Zurück zum XTRA 400. Betrachtet man die Negative so erscheinen sie auf den ersten Blick schlimm und es springen sofort ein paar Veränderungen ins Auge. Die Transparenz erscheint geringer. Es ist schwer zu beschreiben, aber der entwickelte Film erscheint weniger durchsichtig oder ganz geringfügig trüb. Dazu kommt eine Abweichung bei der Maskierung. Die sollte eine typische orange-braune Färbung haben, der überlagerte Film ist nach der Entwicklung aber eher braun fast ohne orangen Einschlag. Abhängig von den Motiven erscheint die Maskierung manchmal sogar leicht braun-grün. Die Negative wirken weniger kontrastreich als bei einem frischen Film. Die Überbelichtung um eine Blende ist unbedingt notwendig, weil sonst alle Negative zu dünn wären und ich vermute, dass die Veränderungen in der Filmmaskierung die reichlichere Belichtung erforderlich macht. Mit dem Noritsu QSS sind solche Negative gut scanfähig. Ob die Ergebnisse mit einem einwandfreien Film noch besser ausfallen, müsste man in einem Direktvergleich von altem und neuem Film herausfinden. Das im konkreten Fall in  Richtung Magenta verschobene Farbspektrum kann weitgehend kompensiert werden und die abweichenden Dichten sind für einen Noritsu QSS auch beherrschbar. Der Scanner hat gute Arbeit geleistet und die satt gelbe Wandfarbe als etwas helleres Gelb aber ohne Magenta-Stich umgesetzt. Das Blau im Himmel ist perfekt auskorrigiert und so wie ich es mir vorstelle. Aus den Schatten hat der Scanner auch noch ein paar Details - mehr als ich mir erwartet habe - gezaubert. Bilder, welche ganz im Schatten aufgenommen wurden, schafft der Noritsu QSS ohne Blaustich mit einem ziemlich neutralen Weiß. Nur die Grüntöne könnten für mich etwas knackiger sein, aber da geht es um meinen persönlichen Geschmack. Motive mit hohem aber auch mit geringem Kontrast sind bei diesem Testfilm überraschend schön geworden. Das Bild in der Kirchenkuppel wäre mit einem frischen Film auch nur wenig anders ausgefallen und bei diesem Motiv merkt man kaum das überlagerte Material.

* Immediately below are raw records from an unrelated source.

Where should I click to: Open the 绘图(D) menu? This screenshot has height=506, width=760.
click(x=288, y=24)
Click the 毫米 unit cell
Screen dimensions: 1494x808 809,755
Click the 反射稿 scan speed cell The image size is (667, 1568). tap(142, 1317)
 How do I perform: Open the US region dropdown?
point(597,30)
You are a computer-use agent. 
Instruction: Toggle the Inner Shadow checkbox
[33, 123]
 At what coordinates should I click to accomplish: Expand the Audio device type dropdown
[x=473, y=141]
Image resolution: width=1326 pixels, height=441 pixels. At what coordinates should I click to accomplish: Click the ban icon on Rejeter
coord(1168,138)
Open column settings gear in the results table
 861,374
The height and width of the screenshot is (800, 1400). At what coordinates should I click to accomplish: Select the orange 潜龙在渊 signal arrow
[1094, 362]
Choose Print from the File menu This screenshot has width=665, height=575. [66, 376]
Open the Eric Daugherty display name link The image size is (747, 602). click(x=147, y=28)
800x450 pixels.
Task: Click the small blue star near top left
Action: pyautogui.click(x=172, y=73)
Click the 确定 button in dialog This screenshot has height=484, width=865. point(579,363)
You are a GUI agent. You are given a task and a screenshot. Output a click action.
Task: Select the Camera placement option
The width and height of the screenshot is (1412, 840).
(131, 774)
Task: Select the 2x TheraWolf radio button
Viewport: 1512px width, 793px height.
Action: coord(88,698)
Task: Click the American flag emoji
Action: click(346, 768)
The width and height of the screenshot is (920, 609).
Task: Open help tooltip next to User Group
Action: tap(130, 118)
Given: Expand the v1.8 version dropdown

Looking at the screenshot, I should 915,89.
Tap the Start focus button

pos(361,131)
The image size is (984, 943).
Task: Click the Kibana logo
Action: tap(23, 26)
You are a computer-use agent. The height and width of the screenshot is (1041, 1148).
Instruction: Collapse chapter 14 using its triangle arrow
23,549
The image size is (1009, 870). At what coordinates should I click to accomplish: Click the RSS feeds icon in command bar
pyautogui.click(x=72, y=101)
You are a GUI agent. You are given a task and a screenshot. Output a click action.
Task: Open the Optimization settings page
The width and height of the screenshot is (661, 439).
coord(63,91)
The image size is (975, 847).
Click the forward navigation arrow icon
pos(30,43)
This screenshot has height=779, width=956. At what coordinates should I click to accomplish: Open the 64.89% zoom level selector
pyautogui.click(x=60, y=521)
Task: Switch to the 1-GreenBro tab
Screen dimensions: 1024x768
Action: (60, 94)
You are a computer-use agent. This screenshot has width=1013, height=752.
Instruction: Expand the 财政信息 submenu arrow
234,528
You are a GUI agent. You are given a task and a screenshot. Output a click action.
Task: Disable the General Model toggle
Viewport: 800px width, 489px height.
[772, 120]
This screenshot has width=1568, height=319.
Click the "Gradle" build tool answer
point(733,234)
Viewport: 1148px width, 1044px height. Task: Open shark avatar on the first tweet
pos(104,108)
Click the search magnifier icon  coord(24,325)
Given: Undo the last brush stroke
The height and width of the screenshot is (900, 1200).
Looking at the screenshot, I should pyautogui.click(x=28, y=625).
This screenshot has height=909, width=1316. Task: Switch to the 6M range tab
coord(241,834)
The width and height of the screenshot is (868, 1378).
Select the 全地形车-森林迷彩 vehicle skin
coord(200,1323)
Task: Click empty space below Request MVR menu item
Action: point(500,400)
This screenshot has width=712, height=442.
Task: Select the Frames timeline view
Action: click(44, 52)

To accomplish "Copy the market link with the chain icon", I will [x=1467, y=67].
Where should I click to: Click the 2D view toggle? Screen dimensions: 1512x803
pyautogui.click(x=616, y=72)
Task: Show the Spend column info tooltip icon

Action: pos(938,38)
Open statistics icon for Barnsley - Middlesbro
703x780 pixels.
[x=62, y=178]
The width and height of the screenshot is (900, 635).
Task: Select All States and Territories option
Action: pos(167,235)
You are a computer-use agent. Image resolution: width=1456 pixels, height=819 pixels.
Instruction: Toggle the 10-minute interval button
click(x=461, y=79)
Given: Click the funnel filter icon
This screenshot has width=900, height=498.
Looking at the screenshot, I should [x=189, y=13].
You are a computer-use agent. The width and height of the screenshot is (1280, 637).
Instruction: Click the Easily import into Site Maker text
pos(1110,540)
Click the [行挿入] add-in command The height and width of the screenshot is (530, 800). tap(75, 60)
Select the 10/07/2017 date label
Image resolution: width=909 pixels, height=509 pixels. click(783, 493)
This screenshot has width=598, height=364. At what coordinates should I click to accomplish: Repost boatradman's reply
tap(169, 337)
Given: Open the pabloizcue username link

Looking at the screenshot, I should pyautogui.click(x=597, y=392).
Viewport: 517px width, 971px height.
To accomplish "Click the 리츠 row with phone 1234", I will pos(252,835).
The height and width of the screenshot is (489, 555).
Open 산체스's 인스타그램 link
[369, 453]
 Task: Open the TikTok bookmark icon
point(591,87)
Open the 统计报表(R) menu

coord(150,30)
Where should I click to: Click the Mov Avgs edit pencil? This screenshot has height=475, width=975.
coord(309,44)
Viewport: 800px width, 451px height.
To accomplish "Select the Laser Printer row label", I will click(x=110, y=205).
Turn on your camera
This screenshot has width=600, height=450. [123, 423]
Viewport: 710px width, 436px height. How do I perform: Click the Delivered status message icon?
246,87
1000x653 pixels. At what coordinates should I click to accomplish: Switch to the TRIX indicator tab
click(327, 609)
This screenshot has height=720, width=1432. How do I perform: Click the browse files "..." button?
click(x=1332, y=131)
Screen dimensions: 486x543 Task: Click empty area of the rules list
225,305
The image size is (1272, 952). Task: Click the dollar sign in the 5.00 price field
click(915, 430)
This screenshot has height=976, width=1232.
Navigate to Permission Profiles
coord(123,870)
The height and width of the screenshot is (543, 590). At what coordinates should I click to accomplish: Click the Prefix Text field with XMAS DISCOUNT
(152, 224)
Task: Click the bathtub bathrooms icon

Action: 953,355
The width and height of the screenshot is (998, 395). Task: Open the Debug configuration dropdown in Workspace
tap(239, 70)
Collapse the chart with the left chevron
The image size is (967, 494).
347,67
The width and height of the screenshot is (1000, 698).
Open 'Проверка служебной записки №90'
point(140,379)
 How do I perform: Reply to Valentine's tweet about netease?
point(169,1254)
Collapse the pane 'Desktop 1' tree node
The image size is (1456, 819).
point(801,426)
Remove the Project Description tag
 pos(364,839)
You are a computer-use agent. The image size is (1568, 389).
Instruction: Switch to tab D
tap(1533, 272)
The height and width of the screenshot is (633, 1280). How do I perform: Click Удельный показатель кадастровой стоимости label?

Wenden wir uns dem monochromen Filmmaterial zu. Im Internet habe ich einen gebrauchten Filmlader inklusive dreier originalversiegelter Dosen Kodak T-Max 400 um ganz wenig Geld gefunden und gekauft. Die Filme stammen vermutlich aus einer der ersten Chargen des Kodak TMax 400-II aus dem Jahr 2007 und haben das Ablaufdatum mit September 2010 angegeben. Die Meterware ist also nicht mehr ganz frisch, aber bei halbwegs normaler Lagerung gibt es keinen Grund sie zu entsorgen. Ich habe vor, sie im Lauf der Jahre stückchenweise aufzubrauchen. Um ihre Eigenschaften auszuloten habe ich Ende August 2022 mehrere Filmstücke belichtet. Wie könnte es anders sein, in meinen aktuellen Lieblingskameras Nikon FA und Nikon FM2 mit verschiedenen Ai-Nikkor-Objektiven. Belichtet wurden die Filme mit ISO 400, wobei es meiner Gewohnheit entspricht je nach Motiv und Helligkeitsverteilung bis zu eine halbe Blende reichlicher zu belichten. Entwickelt habe ich die Testfilme im Wehner-Entwickler mit meinen üblichen Standardwerten in Rotationsentwicklung. Um es kurz zu machen: Alle drei Dosen Meterware sind völlig in Ordnung. Die Filmempfindlichkeit hat sich nicht sichtbar geändert, das Kontrastverhalten ist so wie es vom Kodak TMax 400 kenne und die maximal erreichbaren Dichten unterscheiden sich auch nicht von frischem Material. Mit dem Wehner-Entwickler erreicht man mit dem alten Material genauso feine Negative wie mit frischen Filmen. Ein Anstieg des Filmkorns oder andere Veränderungen der Emulsion sind mir nicht aufgefallen. Ein Stück entwickelter gänzlich unbelichteter Film aus der gleichen Charge zeigt die übliche Transparenz der Trägerschicht mit sauber ausentwickelten Bildnummern und Filmkennungen am Perforationsrand.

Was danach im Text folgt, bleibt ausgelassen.